> [PROMPT] Each line of the data must be reproduced as it appears.

Collected data entries
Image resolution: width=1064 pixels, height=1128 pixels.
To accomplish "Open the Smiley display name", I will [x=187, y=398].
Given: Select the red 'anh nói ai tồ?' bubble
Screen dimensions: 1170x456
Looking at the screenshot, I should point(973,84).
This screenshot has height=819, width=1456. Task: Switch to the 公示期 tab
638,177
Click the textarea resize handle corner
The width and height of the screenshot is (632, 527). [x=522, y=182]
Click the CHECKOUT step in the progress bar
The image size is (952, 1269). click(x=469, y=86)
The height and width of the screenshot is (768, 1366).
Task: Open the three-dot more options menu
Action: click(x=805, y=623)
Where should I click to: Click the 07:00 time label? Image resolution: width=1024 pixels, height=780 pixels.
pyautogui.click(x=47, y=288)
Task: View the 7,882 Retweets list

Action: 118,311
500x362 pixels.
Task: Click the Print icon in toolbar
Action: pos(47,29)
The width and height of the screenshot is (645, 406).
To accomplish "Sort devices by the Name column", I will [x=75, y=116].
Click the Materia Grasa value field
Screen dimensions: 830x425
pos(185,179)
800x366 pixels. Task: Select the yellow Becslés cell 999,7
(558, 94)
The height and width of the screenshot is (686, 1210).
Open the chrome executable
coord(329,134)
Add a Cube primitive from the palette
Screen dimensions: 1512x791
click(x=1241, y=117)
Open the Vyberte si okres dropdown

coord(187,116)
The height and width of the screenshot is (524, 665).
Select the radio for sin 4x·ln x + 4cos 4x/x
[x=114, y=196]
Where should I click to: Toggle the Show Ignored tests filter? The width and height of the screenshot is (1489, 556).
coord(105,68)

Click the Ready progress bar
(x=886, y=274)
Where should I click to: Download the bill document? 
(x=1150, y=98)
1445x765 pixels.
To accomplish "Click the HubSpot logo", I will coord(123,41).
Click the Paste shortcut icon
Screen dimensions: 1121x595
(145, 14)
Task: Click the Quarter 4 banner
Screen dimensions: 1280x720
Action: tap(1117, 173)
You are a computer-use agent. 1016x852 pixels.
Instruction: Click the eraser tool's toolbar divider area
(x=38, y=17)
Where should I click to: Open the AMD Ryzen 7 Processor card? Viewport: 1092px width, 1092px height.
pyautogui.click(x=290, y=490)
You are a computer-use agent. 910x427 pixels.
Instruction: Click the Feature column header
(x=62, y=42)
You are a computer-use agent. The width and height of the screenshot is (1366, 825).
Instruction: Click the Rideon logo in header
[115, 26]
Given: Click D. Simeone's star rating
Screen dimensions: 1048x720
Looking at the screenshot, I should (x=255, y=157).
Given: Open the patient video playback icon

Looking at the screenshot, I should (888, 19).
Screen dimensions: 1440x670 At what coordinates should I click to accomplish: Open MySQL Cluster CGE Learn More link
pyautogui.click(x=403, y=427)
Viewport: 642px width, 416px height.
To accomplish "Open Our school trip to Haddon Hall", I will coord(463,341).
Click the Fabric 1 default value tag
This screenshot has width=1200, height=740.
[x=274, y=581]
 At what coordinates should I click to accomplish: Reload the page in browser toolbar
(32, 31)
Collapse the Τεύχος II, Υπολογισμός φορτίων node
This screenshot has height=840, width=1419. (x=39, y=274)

> [WRITTEN REPLY]
Image resolution: width=1064 pixels, height=1128 pixels.
To accomplish "Open the Smiley display name", I will [x=187, y=398].
Given: Select the red 'anh nói ai tồ?' bubble
Screen dimensions: 1170x456
Looking at the screenshot, I should point(973,84).
This screenshot has height=819, width=1456. Task: Switch to the 公示期 tab
638,177
Click the textarea resize handle corner
The width and height of the screenshot is (632, 527). [x=522, y=182]
Click the CHECKOUT step in the progress bar
The image size is (952, 1269). click(x=469, y=86)
The height and width of the screenshot is (768, 1366).
Task: Open the three-dot more options menu
Action: click(x=805, y=623)
Where should I click to: Click the 07:00 time label? Image resolution: width=1024 pixels, height=780 pixels.
pyautogui.click(x=47, y=288)
Task: View the 7,882 Retweets list

Action: 118,311
500x362 pixels.
Task: Click the Print icon in toolbar
Action: pos(47,29)
The width and height of the screenshot is (645, 406).
To accomplish "Sort devices by the Name column", I will [x=75, y=116].
Click the Materia Grasa value field
Screen dimensions: 830x425
pos(185,179)
800x366 pixels. Task: Select the yellow Becslés cell 999,7
(558, 94)
The height and width of the screenshot is (686, 1210).
Open the chrome executable
coord(329,134)
Add a Cube primitive from the palette
Screen dimensions: 1512x791
click(x=1241, y=117)
Open the Vyberte si okres dropdown

coord(187,116)
The height and width of the screenshot is (524, 665).
Select the radio for sin 4x·ln x + 4cos 4x/x
[x=114, y=196]
Where should I click to: Toggle the Show Ignored tests filter? The width and height of the screenshot is (1489, 556).
coord(105,68)

Click the Ready progress bar
(x=886, y=274)
Where should I click to: Download the bill document? 
(x=1150, y=98)
1445x765 pixels.
To accomplish "Click the HubSpot logo", I will coord(123,41).
Click the Paste shortcut icon
Screen dimensions: 1121x595
(145, 14)
Task: Click the Quarter 4 banner
Screen dimensions: 1280x720
Action: tap(1117, 173)
You are a computer-use agent. 1016x852 pixels.
Instruction: Click the eraser tool's toolbar divider area
(x=38, y=17)
Where should I click to: Open the AMD Ryzen 7 Processor card? Viewport: 1092px width, 1092px height.
pyautogui.click(x=290, y=490)
You are a computer-use agent. 910x427 pixels.
Instruction: Click the Feature column header
(x=62, y=42)
You are a computer-use agent. The width and height of the screenshot is (1366, 825).
Instruction: Click the Rideon logo in header
[115, 26]
Given: Click D. Simeone's star rating
Screen dimensions: 1048x720
Looking at the screenshot, I should (x=255, y=157).
Given: Open the patient video playback icon

Looking at the screenshot, I should (888, 19).
Screen dimensions: 1440x670 At what coordinates should I click to accomplish: Open MySQL Cluster CGE Learn More link
pyautogui.click(x=403, y=427)
Viewport: 642px width, 416px height.
To accomplish "Open Our school trip to Haddon Hall", I will coord(463,341).
Click the Fabric 1 default value tag
This screenshot has width=1200, height=740.
[x=274, y=581]
 At what coordinates should I click to accomplish: Reload the page in browser toolbar
(32, 31)
Collapse the Τεύχος II, Υπολογισμός φορτίων node
This screenshot has height=840, width=1419. (x=39, y=274)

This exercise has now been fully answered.